We always have Thursday as take-away night, but I’m now getting bored of it. It was curry this week, which was nice, but there was just too much of it for me and Simon will then leave all the leftovers for me.
Oh well, curry for lunch and dinner tomorrow then.
I’m at home whilst James and Nicola are having to cope with all the new Year 7s without me. I feel lost.
I feel like a fraud as I could be in work doing what I should be doing. But I know that will all change by Thursday. I should just relax and read a book or watch some tv. I’m not. I am currently checking my work emails, Go4Schools and MyConcern to see what I can to help me get to know the new students. I’ve also been sorting through old emails and documents and getting rid of anything I don’t need.
Hannah has taken Emily to work and then she’s off to the gym. She put a wash on before she left so I’ll put that out for her. Then I’ll put a couple of our washes on after that. I washed all the towels yesterday, and I was hoping to do the bedding, but Hannah put a wash on. Plus, I need someone to help me get out bedding off … but I might just try to do it one handed!

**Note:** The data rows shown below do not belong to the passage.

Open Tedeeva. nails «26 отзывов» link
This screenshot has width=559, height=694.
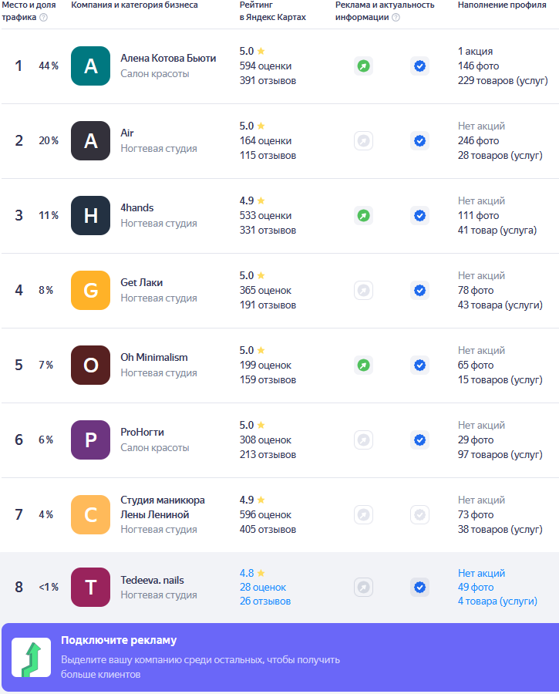click(265, 601)
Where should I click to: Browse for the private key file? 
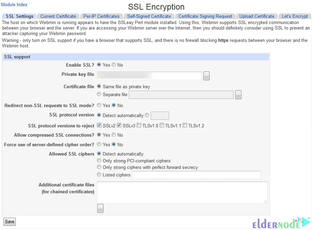click(206, 76)
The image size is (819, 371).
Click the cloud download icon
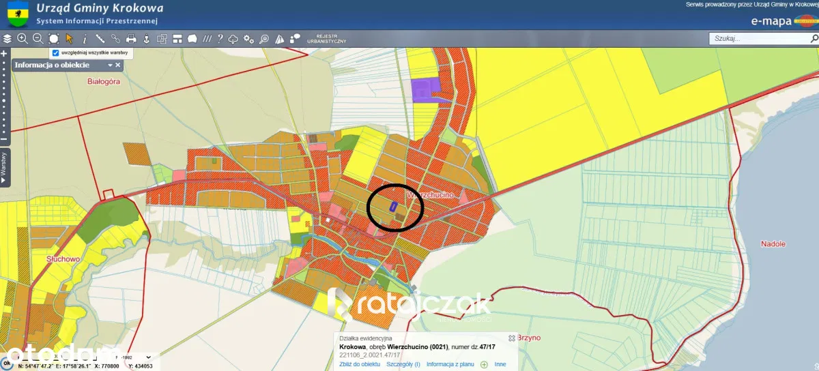233,39
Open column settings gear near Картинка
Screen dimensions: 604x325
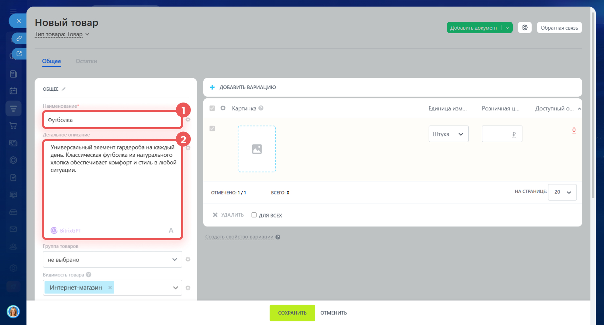click(x=223, y=108)
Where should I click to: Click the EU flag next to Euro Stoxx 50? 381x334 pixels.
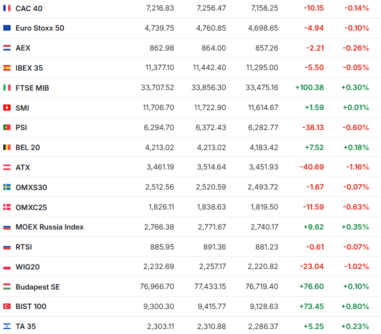(7, 28)
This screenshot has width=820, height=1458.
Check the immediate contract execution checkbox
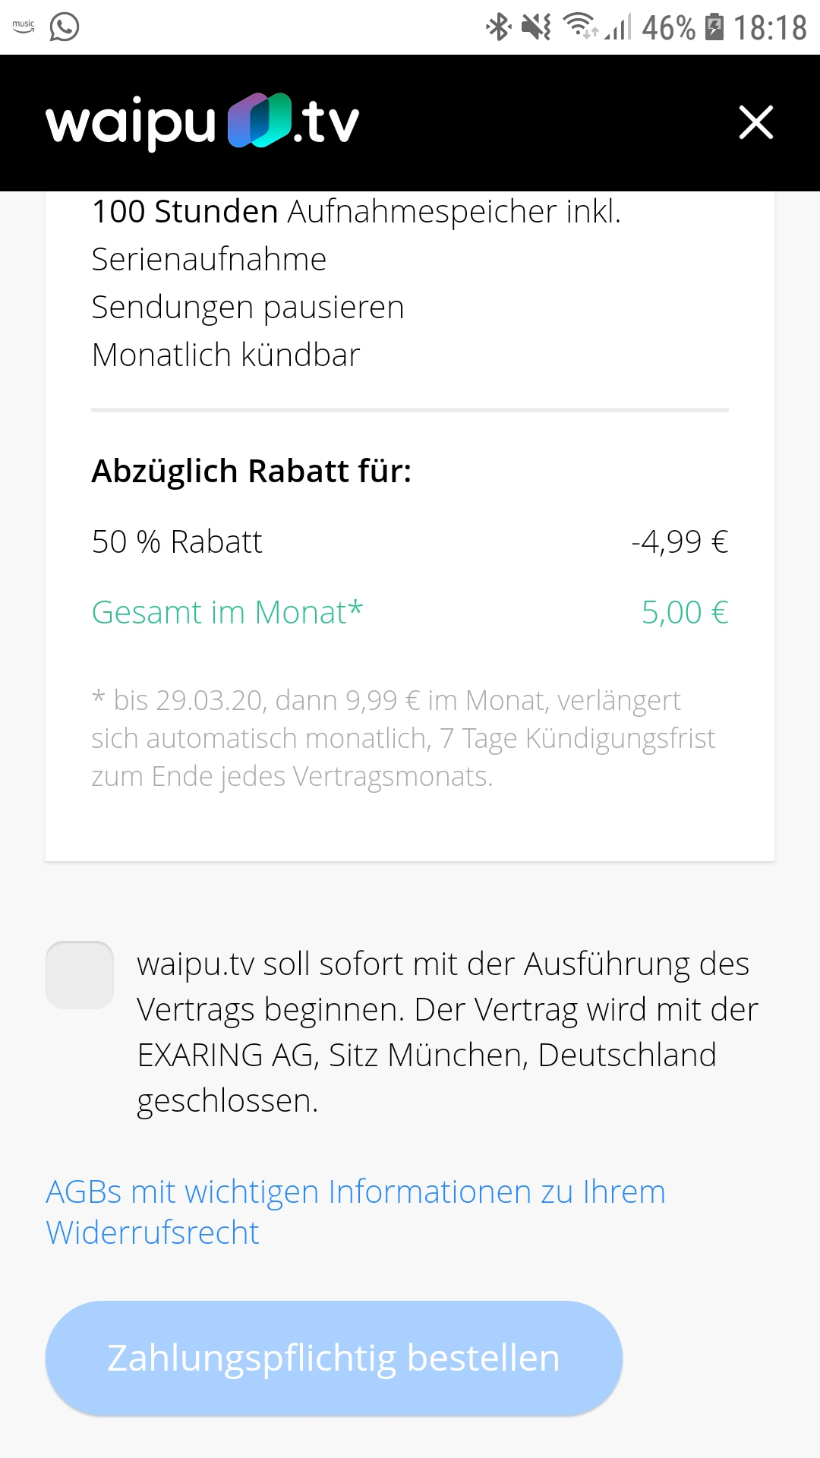[80, 975]
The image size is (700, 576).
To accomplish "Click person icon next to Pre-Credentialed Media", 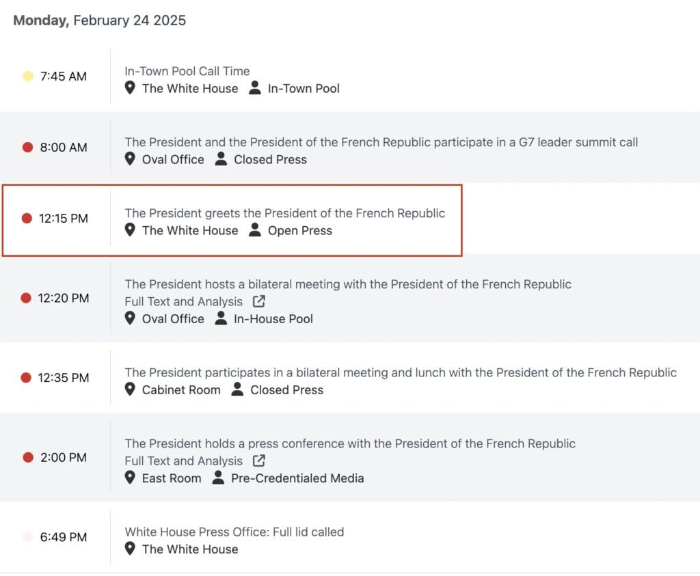I will click(218, 478).
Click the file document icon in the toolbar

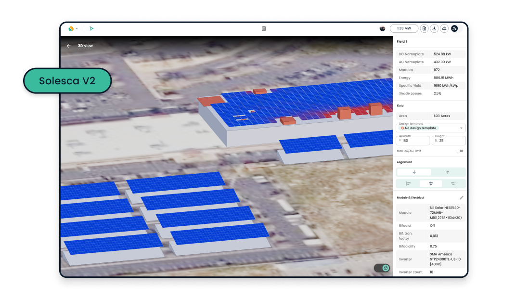click(425, 28)

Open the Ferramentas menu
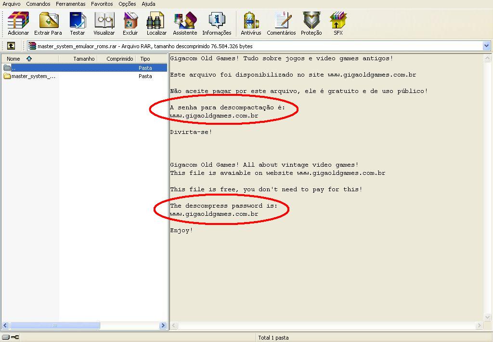(x=70, y=4)
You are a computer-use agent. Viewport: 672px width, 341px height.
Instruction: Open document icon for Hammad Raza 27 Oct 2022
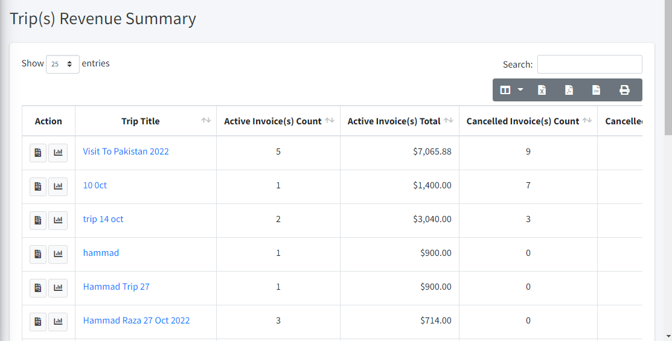38,322

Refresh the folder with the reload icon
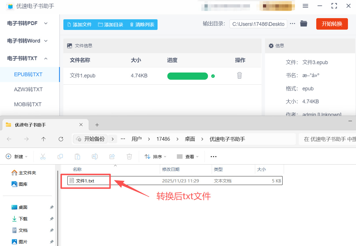pyautogui.click(x=61, y=139)
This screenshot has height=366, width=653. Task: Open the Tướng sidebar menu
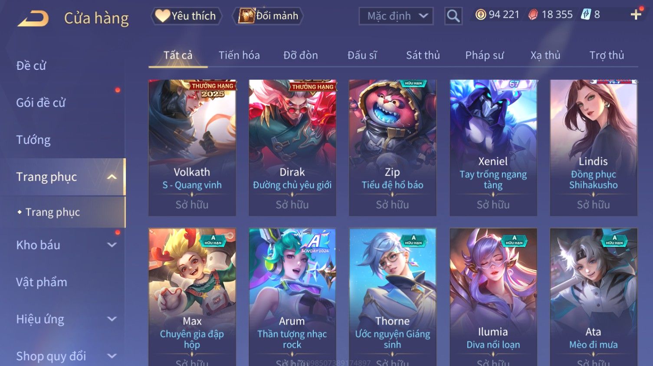(x=33, y=140)
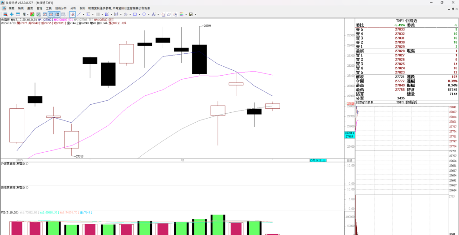Select the text annotation A tool
The width and height of the screenshot is (459, 235).
click(153, 14)
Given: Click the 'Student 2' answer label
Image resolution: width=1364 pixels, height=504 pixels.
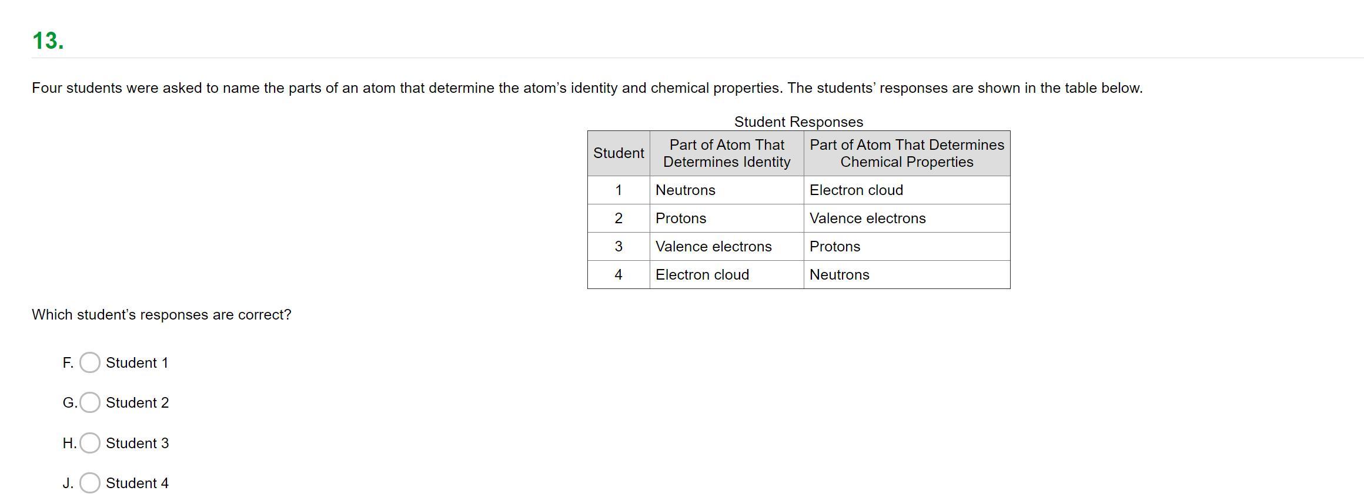Looking at the screenshot, I should (137, 403).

I’ve been forced to keep looking at myself in the mirror as I need to keep an eye on any marks or bruises that appear. What I have noticed is the puckering on my right breast has now gone. I did wonder how long it would take for the cancer to start shrinking, and I have been checking my boobs at the start of every month, so I feel relieved to know that the treatment is most definitely working.
I’m getting bored of water again. This happened after Day 15 on the first round. I need to keep making sure I drink; I don’t want to be told off again by the chemo nurses.
We went out to dinner as a family this evening. It felt weird and nice, all at the same time. Thankfully the restaurant was quite empty at 6pm so we weren’t too near anyone, but I wasn’t too bothered about that. We had starters and mains, and I made sure I went for the smaller dishes. But I was still really bloated when we finished. It made for an uncomfortable evening. So, I must remember to not try to eat everything, it’s not good for me.
Woke up at 2:35am. Tried to get back to sleep again but my luck was gone. Sprayed my legs with magnesium to help them but sleep still wouldn’t arrive, So, I listened to podcast after podcast, in the dark with my headphones in. Gave up at 8am and got up. I have huge bags under my eyes, but I can’t do much about that.
Went out to breakfast with Jo, Faye, Kim, Andrea and Nicky. It seemed weird to hear them talking about getting ready for work again. I wish I was too. I’m a quarter of the way through so only 18 more weeks of chemo to go. It seems like a long time, and yet the past 6 weeks have just flown by.
I miss my old life. I miss not being able to do all the stuff I usually do. But this is just a small blip in my life. I need to get my knitting needles or crochet hooks out and start making something. I’ll make it productive, so I have things to look at and know I did something useful and not just keep binge-watching great tv shows! I’m watching The Lincoln Lawyer today; at the start of the week, I watched the first season of Wednesday. Once I start watching, I can’t stop. It’s affecting my step count!
I’m hoping to get a better night’s sleep tonight. Fingers crossed.